(Saved data entries)
----------------

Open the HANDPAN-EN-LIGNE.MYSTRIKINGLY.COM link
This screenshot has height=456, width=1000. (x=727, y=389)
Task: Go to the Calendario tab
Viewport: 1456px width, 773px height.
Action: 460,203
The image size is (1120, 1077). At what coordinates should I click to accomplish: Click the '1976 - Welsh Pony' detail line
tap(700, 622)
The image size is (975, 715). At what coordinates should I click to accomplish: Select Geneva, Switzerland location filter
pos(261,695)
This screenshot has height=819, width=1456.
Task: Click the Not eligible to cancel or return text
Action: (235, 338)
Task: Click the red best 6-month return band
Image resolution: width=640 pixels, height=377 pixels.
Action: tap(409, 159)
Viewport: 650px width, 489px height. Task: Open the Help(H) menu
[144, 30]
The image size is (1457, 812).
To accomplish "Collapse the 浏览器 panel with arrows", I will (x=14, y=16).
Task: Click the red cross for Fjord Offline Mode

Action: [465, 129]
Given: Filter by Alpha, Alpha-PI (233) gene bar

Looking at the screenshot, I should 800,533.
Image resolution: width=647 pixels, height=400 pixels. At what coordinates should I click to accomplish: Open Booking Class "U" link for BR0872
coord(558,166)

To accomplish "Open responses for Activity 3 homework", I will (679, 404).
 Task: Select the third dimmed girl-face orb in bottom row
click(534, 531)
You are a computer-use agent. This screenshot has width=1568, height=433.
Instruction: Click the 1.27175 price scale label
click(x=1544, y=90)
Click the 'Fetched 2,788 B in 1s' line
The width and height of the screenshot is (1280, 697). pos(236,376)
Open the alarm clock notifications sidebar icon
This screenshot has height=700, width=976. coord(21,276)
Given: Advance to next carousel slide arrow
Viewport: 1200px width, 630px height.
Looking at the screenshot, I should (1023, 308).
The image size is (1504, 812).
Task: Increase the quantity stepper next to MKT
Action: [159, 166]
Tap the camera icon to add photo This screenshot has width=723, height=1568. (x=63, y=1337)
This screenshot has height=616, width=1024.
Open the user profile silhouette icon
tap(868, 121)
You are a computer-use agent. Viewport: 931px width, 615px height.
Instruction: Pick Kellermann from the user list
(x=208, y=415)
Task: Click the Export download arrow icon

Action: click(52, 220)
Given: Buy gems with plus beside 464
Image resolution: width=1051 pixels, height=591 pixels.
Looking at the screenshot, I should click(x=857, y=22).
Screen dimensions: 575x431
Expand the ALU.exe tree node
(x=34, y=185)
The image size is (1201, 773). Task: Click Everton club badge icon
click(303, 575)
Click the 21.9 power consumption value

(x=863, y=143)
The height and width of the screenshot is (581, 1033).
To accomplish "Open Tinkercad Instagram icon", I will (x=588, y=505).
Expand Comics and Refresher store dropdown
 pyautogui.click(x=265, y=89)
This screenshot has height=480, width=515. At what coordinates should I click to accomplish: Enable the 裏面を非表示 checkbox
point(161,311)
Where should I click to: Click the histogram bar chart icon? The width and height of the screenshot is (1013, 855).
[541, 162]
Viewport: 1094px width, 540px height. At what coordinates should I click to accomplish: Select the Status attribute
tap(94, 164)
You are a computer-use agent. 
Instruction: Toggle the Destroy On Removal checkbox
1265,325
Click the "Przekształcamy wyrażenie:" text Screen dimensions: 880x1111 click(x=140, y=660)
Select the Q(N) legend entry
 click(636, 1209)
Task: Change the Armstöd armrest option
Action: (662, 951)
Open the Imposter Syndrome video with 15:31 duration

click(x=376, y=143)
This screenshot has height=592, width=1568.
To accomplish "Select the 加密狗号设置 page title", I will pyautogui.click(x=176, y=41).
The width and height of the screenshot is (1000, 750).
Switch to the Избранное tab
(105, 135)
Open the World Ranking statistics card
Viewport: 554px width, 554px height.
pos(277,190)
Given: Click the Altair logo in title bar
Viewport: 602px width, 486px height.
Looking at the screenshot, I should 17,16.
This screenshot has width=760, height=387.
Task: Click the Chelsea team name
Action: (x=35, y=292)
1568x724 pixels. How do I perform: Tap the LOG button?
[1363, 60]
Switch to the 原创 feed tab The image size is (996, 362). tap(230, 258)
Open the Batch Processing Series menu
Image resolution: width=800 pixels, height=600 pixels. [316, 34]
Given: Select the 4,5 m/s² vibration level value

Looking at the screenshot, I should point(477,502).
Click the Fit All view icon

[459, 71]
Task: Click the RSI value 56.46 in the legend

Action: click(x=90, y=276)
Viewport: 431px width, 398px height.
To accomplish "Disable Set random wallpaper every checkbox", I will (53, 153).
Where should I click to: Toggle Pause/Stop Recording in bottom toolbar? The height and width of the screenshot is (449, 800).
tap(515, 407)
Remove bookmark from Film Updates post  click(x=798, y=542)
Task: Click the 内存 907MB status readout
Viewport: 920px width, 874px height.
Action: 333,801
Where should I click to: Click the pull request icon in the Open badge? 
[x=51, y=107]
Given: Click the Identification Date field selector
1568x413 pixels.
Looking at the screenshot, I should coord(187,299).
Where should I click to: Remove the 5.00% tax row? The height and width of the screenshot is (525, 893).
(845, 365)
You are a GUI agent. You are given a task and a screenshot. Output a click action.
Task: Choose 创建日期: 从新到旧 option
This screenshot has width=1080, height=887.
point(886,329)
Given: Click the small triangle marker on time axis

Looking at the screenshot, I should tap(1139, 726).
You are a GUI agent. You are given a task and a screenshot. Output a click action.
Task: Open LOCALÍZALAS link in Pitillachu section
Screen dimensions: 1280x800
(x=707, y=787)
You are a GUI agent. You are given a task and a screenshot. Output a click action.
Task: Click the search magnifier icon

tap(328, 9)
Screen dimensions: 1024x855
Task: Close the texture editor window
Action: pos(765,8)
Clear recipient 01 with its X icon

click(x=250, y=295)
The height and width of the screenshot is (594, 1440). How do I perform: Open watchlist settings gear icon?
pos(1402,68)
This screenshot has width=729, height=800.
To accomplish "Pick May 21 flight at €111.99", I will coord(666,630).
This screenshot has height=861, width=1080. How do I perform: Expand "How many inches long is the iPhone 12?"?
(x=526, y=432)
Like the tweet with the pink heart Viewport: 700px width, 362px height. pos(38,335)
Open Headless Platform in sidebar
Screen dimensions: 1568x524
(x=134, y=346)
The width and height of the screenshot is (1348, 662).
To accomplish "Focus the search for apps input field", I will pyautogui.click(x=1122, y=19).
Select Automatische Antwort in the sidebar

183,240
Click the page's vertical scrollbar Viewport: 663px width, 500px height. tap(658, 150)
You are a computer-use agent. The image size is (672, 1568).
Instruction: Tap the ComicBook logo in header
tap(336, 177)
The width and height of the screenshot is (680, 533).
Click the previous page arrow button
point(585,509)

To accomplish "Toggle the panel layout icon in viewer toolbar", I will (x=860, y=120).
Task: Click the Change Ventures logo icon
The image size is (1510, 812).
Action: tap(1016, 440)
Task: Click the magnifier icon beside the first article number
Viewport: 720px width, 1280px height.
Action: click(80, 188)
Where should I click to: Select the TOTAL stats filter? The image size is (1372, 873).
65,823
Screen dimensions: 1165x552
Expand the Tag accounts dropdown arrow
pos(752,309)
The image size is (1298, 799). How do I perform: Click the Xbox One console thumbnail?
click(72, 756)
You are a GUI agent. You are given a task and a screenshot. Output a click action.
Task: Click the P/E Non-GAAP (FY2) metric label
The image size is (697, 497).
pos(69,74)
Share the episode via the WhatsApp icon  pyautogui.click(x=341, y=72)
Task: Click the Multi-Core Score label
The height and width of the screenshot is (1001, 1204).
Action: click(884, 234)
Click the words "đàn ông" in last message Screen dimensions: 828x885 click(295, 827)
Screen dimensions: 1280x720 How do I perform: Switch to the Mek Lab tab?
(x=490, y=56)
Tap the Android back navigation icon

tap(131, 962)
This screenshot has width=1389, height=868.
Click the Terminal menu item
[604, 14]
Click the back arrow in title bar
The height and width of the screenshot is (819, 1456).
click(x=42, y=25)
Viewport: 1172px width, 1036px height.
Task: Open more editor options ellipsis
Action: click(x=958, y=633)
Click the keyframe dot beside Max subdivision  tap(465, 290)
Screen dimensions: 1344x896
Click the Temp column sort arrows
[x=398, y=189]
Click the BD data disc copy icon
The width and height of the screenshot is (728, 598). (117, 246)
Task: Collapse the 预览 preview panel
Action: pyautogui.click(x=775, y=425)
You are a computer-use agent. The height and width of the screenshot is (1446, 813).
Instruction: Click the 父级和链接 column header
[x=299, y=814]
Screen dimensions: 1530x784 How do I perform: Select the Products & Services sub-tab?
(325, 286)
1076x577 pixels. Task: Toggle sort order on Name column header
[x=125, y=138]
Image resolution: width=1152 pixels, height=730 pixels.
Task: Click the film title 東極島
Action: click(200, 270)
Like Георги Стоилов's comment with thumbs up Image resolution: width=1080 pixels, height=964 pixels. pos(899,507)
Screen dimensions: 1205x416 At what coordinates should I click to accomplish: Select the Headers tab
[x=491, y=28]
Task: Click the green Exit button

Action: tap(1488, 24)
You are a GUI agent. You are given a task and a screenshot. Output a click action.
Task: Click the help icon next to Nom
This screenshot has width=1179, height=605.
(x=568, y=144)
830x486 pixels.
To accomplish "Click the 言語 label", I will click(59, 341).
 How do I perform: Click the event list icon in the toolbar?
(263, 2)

----------------

## EXERCISE DIRECTIONS
Copy out, from the records above, every line that holds the string "field".

## COMPLETED TASK
Given: Click the Identification Date field selector
To accomplish "Focus the search for apps input field", I will pyautogui.click(x=1122, y=19).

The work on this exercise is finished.